Pipa pralon berbagai ukuran bisa didapat dengan harga miring, di tiap toko bahan bangunan, di setiap jalan besar, di tiap kota.
Catatan Penting Hidroponik 80 : TALANG HUJAN, DENGAN DASARNYA YANG RATA, LEBIH UNGGUL UNTUK NFT.

Catatan Penting Hidroponik 80 : TALANG HUJAN, DENGAN DASARNYA YANG RATA, LEBIH UNGGUL UNTUK NFT.

Oleh : Yos Sutiyoso
Talang hujan rumah tangga, yang dasarnya rata, memberi kesempatan akar tersebar merata, mencegah tumbuh berdesak-desakan, mengurangi kompetisi menyerap nutrisi dari larutan yang mengalir. Keleluasaan menyerap hara tentunya berpengaruh positif pada penyerapan nutrisi oleh akar, sehingga menyebabkan derajat pertumbuhannya besar.
Dasar talang yang rata menyebabkan aliran nutrisi tipis-tipis saja, hanya setipis 3 mm, sehingga mempunyai kemungkinan menyerap oksigen dari udara sangat besar, dan dengan demikian meningkatkan kandungan oksigen-terlarut. Proses respirasi dapat berjalan jauh lebih baik, menghasilkan energi lebih banyak, dan sanggup menyerap nutrisi lebih banyak. Juga nutrisi yang bobotnya relatif lebih berat akan lebih mudah terangkat, misalnya K yang berat atomnya 39, Ca yang 40, dan unsur hara mikro a.l. Fe, ferrum, yang 57. Dengan semua unsur dapat terserap dalam jumlah yang memadai, maka dapat dipastikan bahwa konsistensi sel optimal, pertumbuhan dan kualitas hasil pasti lebih baik.
Dalam NFT, nutrient film technic, dimungkinkan memperbesar kelandaian, atau “slope” talang.

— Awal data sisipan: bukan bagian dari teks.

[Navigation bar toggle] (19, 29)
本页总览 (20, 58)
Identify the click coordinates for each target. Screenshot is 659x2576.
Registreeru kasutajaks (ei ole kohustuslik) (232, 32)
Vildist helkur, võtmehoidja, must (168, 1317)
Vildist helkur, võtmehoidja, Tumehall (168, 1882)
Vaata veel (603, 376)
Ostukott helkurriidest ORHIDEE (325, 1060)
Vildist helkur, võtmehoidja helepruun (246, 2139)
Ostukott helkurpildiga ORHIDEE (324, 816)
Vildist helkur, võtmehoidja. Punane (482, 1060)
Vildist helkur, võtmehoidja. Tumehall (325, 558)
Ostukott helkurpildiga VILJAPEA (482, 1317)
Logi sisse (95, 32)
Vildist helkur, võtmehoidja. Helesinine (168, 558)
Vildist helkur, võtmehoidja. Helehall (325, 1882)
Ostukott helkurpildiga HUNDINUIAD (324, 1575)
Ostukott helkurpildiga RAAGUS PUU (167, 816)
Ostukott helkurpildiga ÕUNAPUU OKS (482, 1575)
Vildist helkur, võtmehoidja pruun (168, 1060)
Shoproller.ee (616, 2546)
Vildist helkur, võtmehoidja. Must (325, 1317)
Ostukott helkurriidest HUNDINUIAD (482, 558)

Misalnya dari kelandaian 1 : 40, yang berarti tangens = 2,5 %, bisa saja kita tingkatkan menjadi 1 : 20, = tangens 5 %, yang menyebabkan larutan nutrisi mengalir lebih cepat, dan dalam turbulensi-nya meningkatkan kadar oksigen-terlarut, sehingga respirasi tanaman lebih gencar.

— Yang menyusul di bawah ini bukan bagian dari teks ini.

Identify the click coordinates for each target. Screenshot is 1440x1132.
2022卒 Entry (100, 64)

Flowrate atau curah larutan nutrisi dalam talang yang biasanya 1 liter/talang/menit, kita tingkatkan menjadi 2 liter/talang/menit, sehingga derasnya aliran nutrisi dalam talang menjadi semakin kuat, dan unusur-unsur hara dapat terserap lebih banyak, sehingga anabolisma/pembangunan body tanaman bisa berlangsung lebih pesat.
Pemeliharaan tanaman dalam kondisi matahari cerah sepenuhnya dari pagi hingga sore, akan menyebabkan proses foto-sintesa berjalan lebih lancar. Karbohidrat yang terbentuk berjumlah banyak, menyebabkan daya dukung respirasi tanaman optimal. Energi yang terbentuk leluasa, sehingga semua unsur hingga yang berat sekalipun terangkat. Sel, jaringan, dan organ, terbentuk sempurna, tinggi kualitas dan kuantitas hasil produksi.

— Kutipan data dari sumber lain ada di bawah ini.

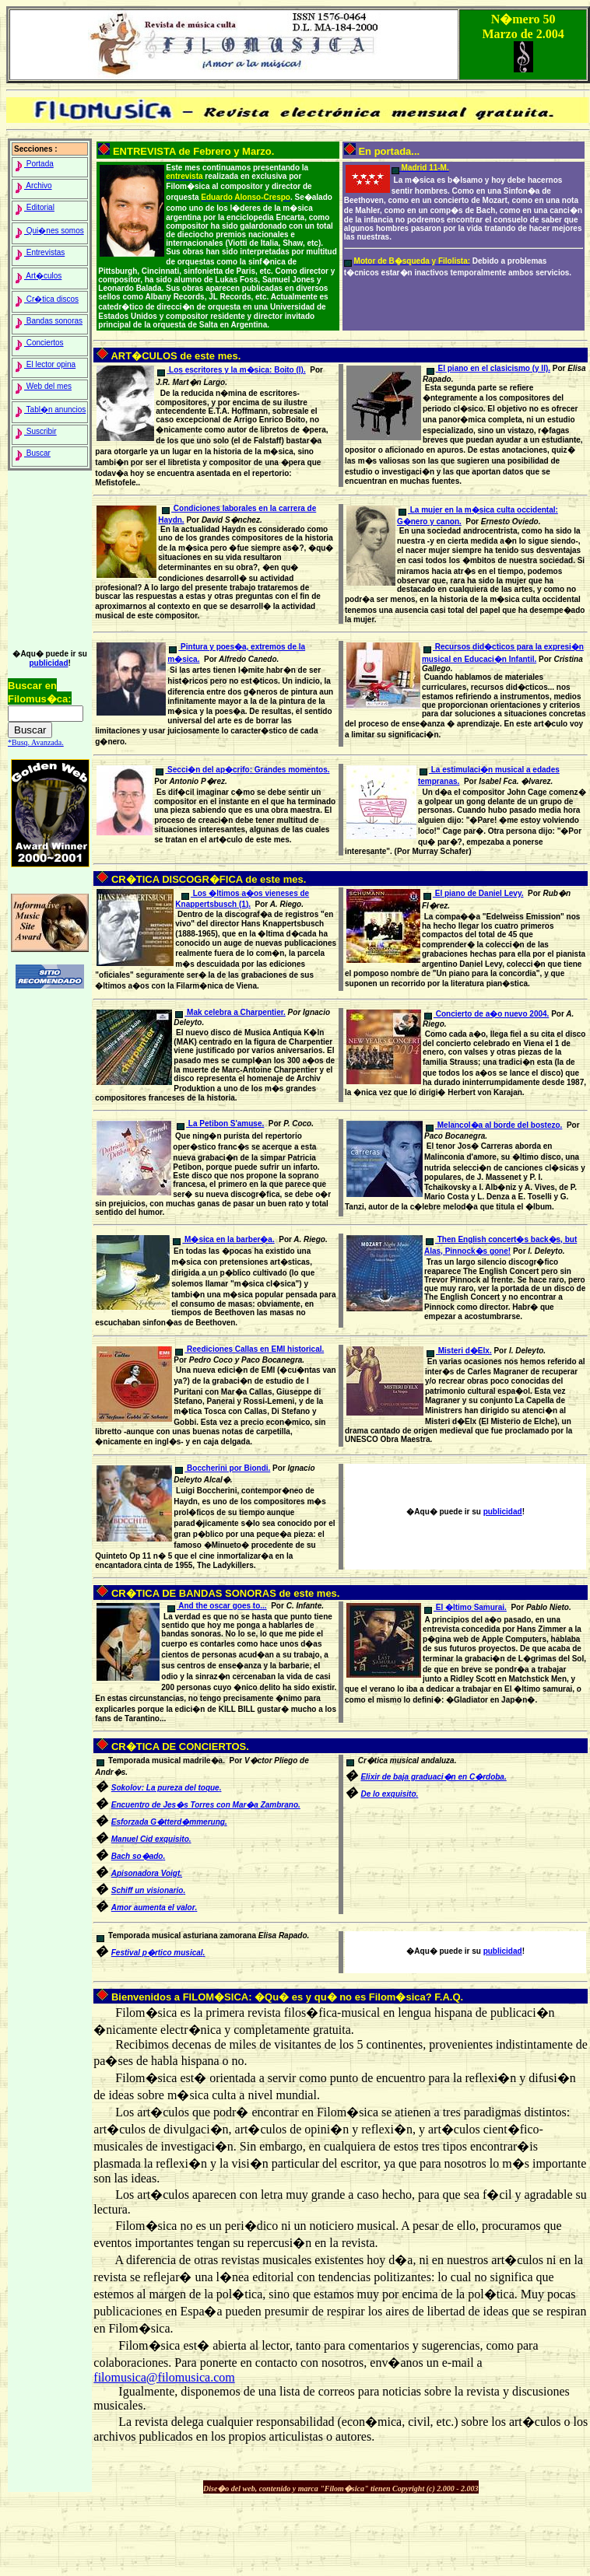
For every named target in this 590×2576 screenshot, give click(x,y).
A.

Disilakan memperhatikan gambar dan foto instalasi hidroponik dan tanamannya pada majalah-majalah luar negeri, terlihat bahwa semua projek NFT yang komersial, selalu beralaskan talang gully yang dasarnya rata, flat, berbentuk empat persegi atau trapezium. Tidak terlihat digunakannya pipa pralon bulat.
Talang hujan rumah tangga banyak dijual di toko bahan bangunan, atau yang secara populer disebut Toko Material. Gully bentuk empat persegi atau trapezium, mulai terlihat ada yang mengimport dan mulai diproduksi di dalam negeri.